Sampling strategies for accurate computational inferences of gametic phase across highly polymorphic major histocompatibility complex loci

BACKGROUND: Genes of the Major Histocompatibility Complex (MHC) are very popular genetic markers among evolutionary biologists because of their potential role in pathogen confrontation and sexual selection. However, MHC genotyping still remains challenging and time-consuming in spite of substantial methodological advances. Although computational haplotype inference has brought into focus interesting alternatives, high heterozygosity, extensive genetic variation and population admixture are known to cause inaccuracies. We have investigated the role of sample size, genetic polymorphism and genetic structuring on the performance of the popular Bayesian PHASE algorithm.
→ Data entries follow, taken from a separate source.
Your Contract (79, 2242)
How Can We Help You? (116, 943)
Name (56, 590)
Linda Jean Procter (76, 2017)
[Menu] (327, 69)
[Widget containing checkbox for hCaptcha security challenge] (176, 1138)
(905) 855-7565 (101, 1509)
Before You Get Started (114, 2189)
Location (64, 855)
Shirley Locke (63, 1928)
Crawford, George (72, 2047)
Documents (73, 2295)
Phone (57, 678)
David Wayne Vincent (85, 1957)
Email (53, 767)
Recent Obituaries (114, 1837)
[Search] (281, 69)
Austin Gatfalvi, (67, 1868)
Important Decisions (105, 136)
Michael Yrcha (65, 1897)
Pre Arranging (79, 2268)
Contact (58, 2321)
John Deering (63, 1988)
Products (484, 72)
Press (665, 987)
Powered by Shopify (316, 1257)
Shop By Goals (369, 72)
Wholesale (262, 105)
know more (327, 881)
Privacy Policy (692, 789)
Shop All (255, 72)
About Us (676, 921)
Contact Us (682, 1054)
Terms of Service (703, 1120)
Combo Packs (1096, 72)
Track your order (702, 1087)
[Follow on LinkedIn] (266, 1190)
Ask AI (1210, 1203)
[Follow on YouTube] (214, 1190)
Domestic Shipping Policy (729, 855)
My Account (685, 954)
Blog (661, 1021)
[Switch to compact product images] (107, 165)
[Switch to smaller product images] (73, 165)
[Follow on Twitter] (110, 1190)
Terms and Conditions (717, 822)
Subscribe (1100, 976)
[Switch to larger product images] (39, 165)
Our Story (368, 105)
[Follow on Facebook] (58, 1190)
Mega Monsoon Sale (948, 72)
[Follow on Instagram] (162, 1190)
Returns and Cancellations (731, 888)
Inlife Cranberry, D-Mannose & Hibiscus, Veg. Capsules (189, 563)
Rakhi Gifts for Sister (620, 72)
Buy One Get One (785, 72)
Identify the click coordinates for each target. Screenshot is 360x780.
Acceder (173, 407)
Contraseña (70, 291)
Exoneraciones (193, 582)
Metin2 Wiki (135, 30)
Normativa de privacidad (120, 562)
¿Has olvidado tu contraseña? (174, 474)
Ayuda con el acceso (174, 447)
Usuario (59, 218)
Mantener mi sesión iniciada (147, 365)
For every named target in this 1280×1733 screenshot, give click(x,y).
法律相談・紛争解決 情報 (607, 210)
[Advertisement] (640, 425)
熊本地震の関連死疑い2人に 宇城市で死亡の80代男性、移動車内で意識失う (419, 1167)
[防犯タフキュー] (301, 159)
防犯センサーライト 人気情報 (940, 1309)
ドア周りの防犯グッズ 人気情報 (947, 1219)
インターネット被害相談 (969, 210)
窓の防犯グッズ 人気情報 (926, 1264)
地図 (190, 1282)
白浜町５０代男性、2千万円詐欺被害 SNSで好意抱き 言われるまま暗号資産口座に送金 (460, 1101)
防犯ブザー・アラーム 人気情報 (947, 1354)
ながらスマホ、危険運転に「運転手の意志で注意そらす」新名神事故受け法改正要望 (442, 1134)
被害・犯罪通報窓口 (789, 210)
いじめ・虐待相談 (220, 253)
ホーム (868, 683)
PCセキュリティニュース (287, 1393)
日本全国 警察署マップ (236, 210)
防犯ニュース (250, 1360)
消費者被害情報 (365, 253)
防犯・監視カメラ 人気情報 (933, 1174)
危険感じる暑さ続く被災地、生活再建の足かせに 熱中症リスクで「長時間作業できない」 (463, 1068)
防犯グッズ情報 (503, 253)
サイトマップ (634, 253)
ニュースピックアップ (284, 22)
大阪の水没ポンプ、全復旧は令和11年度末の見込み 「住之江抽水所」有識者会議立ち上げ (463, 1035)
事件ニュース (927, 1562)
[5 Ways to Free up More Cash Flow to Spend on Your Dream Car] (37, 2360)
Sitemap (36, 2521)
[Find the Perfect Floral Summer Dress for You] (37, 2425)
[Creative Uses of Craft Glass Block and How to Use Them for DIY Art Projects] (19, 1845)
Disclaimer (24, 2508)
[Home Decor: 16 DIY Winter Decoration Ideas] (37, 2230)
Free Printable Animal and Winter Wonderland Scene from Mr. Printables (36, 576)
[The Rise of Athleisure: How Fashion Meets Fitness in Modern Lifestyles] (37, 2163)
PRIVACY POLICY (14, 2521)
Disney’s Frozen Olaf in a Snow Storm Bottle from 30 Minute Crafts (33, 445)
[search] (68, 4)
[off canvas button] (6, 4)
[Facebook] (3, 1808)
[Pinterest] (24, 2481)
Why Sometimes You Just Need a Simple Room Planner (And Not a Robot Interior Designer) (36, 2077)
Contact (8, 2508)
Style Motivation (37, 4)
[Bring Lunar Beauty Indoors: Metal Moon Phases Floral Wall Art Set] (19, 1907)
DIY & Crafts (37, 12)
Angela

To cover this aim, we took advantage of a large database of known genotypes (using traditional laboratory-based techniques) at single MHC class I (N = 56 individuals and 50 alleles) and MHC class II B (N = 103 individuals and 62 alleles) loci in the lesser kestrel Falco naumanni. FINDINGS: Analyses carried out over real MHC genotypes showed that the accuracy of gametic phase reconstruction improved with sample size as a result of the reduction in the allele to individual ratio. We then simulated different data sets introducing variations in this parameter to define an optimal ratio. CONCLUSIONS: Our results demonstrate a critical influence of the allele to individual ratio on PHASE performance. We found that a minimum allele to individual ratio (1:2) yielded 100% accuracy for both MHC loci. Sampling effort is therefore a crucial step to obtain reliable MHC haplotype reconstructions and must be accomplished accordingly to the degree of MHC polymorphism. We expect our findings provide a foothold into the design of straightforward and cost-effective genotyping strategies of those MHC loci from which locus-specific primers are available.